11. Kansas City Chiefs- Hate to put my beloved Chiefs this low on the list, but they would have to go through #7, #1, and #2 (most likely) just to even get there. I believe the Chiefs could be better than half of the teams in the NFC, but aren't fortunate enough to share the same path. It was very interesting hearing Trent Dilfer (ESPN's best TV guy) on The Sports Guy's podcast this week utter these surprising words, "I think the Chiefs could really give the Patriots some problems." I almost fell back in my chair at work (crashing into all the finest cheap vodkas we have to offer here at Kreitzer Liquors) when I heard that. His explanation centered around Romeo Crennel being able to control Brady. Now all I want is that opportunity to see if he could possibly be right. Dear 6 pound 8 ounce baby Jesus (I like to picture Jesus as an ice dancer, dressed in an all-white jumpsuit, and doing an interpretive dance of my life), please let this happen.
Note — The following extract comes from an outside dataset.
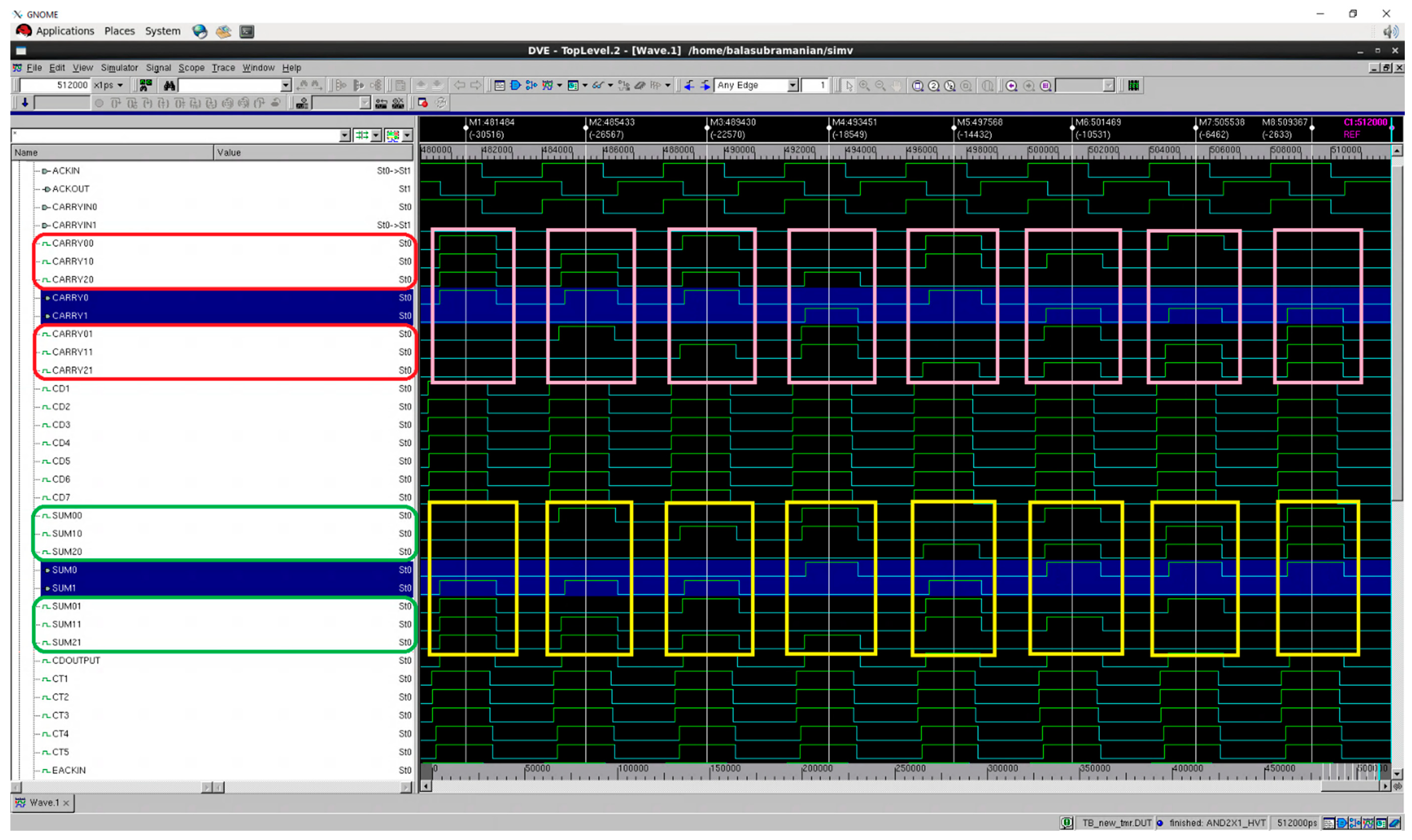Expand the CARRY0 signal group

tap(48, 298)
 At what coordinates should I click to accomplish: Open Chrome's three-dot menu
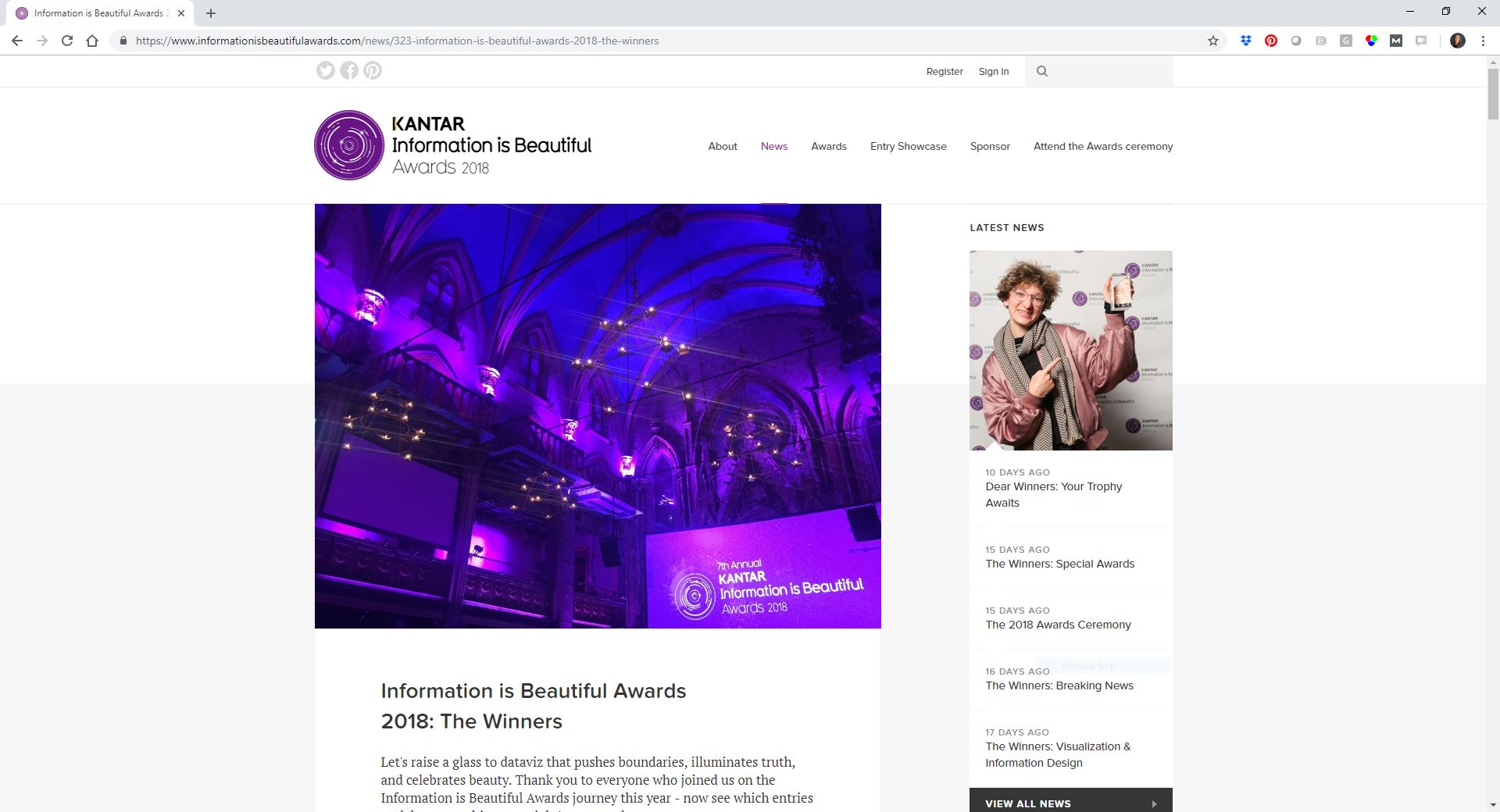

12. Seattle Seahawks- It will be interesting to see if the Seahawks can ride their homefield momentum wave enough to even draw close to the New Orleans Saints. I'm secretly very excited for this game just because of how much this Seabags team has been mocked nationally throughout the week. Aside from that, I would create a rule that says a team must win atleast 9 games to represent your division in the playoffs. In addition, a team would have to win 10 games in order to host a playoff game. This would end the silly charade of a team like Seattle hosting a playoff game in the future, and would create more purpose for late season games that would be lacking meaning without this rule. Win-win.